──────── STORED ROWS ────────
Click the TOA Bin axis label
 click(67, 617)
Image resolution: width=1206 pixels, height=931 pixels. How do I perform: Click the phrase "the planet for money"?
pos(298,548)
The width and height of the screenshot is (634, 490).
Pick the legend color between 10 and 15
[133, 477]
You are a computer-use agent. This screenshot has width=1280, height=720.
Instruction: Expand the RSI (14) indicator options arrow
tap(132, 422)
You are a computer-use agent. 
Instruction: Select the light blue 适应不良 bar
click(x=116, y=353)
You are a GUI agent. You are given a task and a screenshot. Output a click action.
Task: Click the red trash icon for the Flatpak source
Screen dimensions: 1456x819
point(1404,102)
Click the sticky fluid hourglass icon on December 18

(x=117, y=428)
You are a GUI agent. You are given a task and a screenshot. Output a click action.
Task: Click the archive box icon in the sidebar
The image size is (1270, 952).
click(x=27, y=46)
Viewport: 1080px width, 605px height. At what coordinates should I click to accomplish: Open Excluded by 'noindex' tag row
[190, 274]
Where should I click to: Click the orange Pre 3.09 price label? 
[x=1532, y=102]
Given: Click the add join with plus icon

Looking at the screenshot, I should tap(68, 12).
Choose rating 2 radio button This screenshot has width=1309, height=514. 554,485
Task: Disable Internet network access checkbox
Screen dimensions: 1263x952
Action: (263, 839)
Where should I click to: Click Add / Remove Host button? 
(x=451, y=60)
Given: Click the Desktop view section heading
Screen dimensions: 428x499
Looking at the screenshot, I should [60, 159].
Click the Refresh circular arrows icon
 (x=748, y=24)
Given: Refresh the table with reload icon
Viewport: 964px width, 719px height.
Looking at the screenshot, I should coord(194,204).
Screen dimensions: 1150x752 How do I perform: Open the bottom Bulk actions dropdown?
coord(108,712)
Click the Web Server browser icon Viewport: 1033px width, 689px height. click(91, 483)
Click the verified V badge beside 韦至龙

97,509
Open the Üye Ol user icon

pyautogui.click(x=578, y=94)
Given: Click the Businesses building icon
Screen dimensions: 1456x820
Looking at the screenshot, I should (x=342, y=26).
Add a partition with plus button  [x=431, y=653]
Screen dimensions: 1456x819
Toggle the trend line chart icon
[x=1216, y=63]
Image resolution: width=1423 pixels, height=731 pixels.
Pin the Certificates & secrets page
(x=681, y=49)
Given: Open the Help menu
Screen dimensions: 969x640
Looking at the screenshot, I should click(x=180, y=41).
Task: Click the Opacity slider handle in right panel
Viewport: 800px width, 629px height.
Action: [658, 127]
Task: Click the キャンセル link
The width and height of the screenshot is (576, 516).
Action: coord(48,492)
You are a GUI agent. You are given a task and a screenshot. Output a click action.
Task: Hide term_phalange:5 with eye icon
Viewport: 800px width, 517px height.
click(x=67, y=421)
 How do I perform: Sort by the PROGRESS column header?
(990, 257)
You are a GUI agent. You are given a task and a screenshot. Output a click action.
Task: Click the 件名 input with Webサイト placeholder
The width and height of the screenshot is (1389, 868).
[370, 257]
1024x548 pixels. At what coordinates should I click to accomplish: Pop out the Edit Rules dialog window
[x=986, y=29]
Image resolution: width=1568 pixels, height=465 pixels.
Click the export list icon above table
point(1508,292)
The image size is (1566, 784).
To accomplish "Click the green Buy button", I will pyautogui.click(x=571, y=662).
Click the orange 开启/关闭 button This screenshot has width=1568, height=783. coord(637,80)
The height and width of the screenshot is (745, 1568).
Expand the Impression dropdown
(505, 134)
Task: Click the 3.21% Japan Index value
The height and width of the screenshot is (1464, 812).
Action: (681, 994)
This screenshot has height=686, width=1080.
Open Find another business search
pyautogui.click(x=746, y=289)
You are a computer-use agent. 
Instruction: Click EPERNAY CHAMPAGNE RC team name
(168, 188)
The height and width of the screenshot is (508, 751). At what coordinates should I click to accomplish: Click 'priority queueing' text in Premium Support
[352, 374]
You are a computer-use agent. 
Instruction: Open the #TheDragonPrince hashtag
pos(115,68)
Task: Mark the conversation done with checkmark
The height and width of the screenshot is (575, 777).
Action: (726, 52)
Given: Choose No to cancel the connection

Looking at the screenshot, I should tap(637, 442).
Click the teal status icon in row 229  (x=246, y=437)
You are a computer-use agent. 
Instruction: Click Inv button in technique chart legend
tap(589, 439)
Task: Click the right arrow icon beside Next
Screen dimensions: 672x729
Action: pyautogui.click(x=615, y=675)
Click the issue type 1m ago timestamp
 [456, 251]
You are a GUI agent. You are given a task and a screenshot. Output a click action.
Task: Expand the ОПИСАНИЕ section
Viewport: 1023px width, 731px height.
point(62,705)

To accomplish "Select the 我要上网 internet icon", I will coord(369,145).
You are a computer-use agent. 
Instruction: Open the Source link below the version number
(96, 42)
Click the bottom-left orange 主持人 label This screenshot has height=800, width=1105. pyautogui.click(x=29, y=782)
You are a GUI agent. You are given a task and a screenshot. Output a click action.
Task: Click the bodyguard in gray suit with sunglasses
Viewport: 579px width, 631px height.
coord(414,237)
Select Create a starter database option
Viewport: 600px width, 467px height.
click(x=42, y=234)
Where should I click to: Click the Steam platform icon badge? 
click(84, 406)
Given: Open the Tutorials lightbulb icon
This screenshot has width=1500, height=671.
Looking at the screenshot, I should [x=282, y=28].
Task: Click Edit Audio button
────────
◆ TASK DESCRIPTION: Copy out all of the entries above word for word, leaving none of them out.

◆ THE ANSWER:
Click the TOA Bin axis label
 click(67, 617)
Image resolution: width=1206 pixels, height=931 pixels. How do I perform: Click the phrase "the planet for money"?
pos(298,548)
The width and height of the screenshot is (634, 490).
Pick the legend color between 10 and 15
[133, 477]
You are a computer-use agent. This screenshot has width=1280, height=720.
Instruction: Expand the RSI (14) indicator options arrow
tap(132, 422)
You are a computer-use agent. 
Instruction: Select the light blue 适应不良 bar
click(x=116, y=353)
You are a GUI agent. You are given a task and a screenshot. Output a click action.
Task: Click the red trash icon for the Flatpak source
Screen dimensions: 1456x819
point(1404,102)
Click the sticky fluid hourglass icon on December 18

(x=117, y=428)
You are a GUI agent. You are given a task and a screenshot. Output a click action.
Task: Click the archive box icon in the sidebar
The image size is (1270, 952).
click(x=27, y=46)
Viewport: 1080px width, 605px height. At what coordinates should I click to accomplish: Open Excluded by 'noindex' tag row
[190, 274]
Where should I click to: Click the orange Pre 3.09 price label? 
[x=1532, y=102]
Given: Click the add join with plus icon

Looking at the screenshot, I should tap(68, 12).
Choose rating 2 radio button This screenshot has width=1309, height=514. 554,485
Task: Disable Internet network access checkbox
Screen dimensions: 1263x952
Action: (263, 839)
Where should I click to: Click Add / Remove Host button? 
(x=451, y=60)
Given: Click the Desktop view section heading
Screen dimensions: 428x499
Looking at the screenshot, I should [60, 159].
Click the Refresh circular arrows icon
 (x=748, y=24)
Given: Refresh the table with reload icon
Viewport: 964px width, 719px height.
Looking at the screenshot, I should coord(194,204).
Screen dimensions: 1150x752 How do I perform: Open the bottom Bulk actions dropdown?
coord(108,712)
Click the Web Server browser icon Viewport: 1033px width, 689px height. click(91, 483)
Click the verified V badge beside 韦至龙

97,509
Open the Üye Ol user icon

pyautogui.click(x=578, y=94)
Given: Click the Businesses building icon
Screen dimensions: 1456x820
Looking at the screenshot, I should (x=342, y=26).
Add a partition with plus button  [x=431, y=653]
Screen dimensions: 1456x819
Toggle the trend line chart icon
[x=1216, y=63]
Image resolution: width=1423 pixels, height=731 pixels.
Pin the Certificates & secrets page
(x=681, y=49)
Given: Open the Help menu
Screen dimensions: 969x640
Looking at the screenshot, I should click(x=180, y=41).
Task: Click the Opacity slider handle in right panel
Viewport: 800px width, 629px height.
Action: [658, 127]
Task: Click the キャンセル link
The width and height of the screenshot is (576, 516).
Action: coord(48,492)
You are a GUI agent. You are given a task and a screenshot. Output a click action.
Task: Hide term_phalange:5 with eye icon
Viewport: 800px width, 517px height.
click(x=67, y=421)
 How do I perform: Sort by the PROGRESS column header?
(990, 257)
You are a GUI agent. You are given a task and a screenshot. Output a click action.
Task: Click the 件名 input with Webサイト placeholder
The width and height of the screenshot is (1389, 868).
[370, 257]
1024x548 pixels. At what coordinates should I click to accomplish: Pop out the Edit Rules dialog window
[x=986, y=29]
Image resolution: width=1568 pixels, height=465 pixels.
Click the export list icon above table
point(1508,292)
The image size is (1566, 784).
To accomplish "Click the green Buy button", I will pyautogui.click(x=571, y=662).
Click the orange 开启/关闭 button This screenshot has width=1568, height=783. coord(637,80)
The height and width of the screenshot is (745, 1568).
Expand the Impression dropdown
(505, 134)
Task: Click the 3.21% Japan Index value
The height and width of the screenshot is (1464, 812).
Action: (681, 994)
This screenshot has height=686, width=1080.
Open Find another business search
pyautogui.click(x=746, y=289)
You are a computer-use agent. 
Instruction: Click EPERNAY CHAMPAGNE RC team name
(168, 188)
The height and width of the screenshot is (508, 751). At what coordinates should I click to accomplish: Click 'priority queueing' text in Premium Support
[352, 374]
You are a computer-use agent. 
Instruction: Open the #TheDragonPrince hashtag
pos(115,68)
Task: Mark the conversation done with checkmark
The height and width of the screenshot is (575, 777).
Action: (726, 52)
Given: Choose No to cancel the connection

Looking at the screenshot, I should tap(637, 442).
Click the teal status icon in row 229  (x=246, y=437)
You are a computer-use agent. 
Instruction: Click Inv button in technique chart legend
tap(589, 439)
Task: Click the right arrow icon beside Next
Screen dimensions: 672x729
Action: pyautogui.click(x=615, y=675)
Click the issue type 1m ago timestamp
 [456, 251]
You are a GUI agent. You are given a task and a screenshot. Output a click action.
Task: Expand the ОПИСАНИЕ section
Viewport: 1023px width, 731px height.
point(62,705)

To accomplish "Select the 我要上网 internet icon", I will coord(369,145).
You are a computer-use agent. 
Instruction: Open the Source link below the version number
(96, 42)
Click the bottom-left orange 主持人 label This screenshot has height=800, width=1105. pyautogui.click(x=29, y=782)
You are a GUI agent. You are given a task and a screenshot. Output a click action.
Task: Click the bodyguard in gray suit with sunglasses
Viewport: 579px width, 631px height.
coord(414,237)
Select Create a starter database option
Viewport: 600px width, 467px height.
click(x=42, y=234)
Where should I click to: Click the Steam platform icon badge? 
click(84, 406)
Given: Open the Tutorials lightbulb icon
This screenshot has width=1500, height=671.
Looking at the screenshot, I should [x=282, y=28].
Task: Click Edit Audio button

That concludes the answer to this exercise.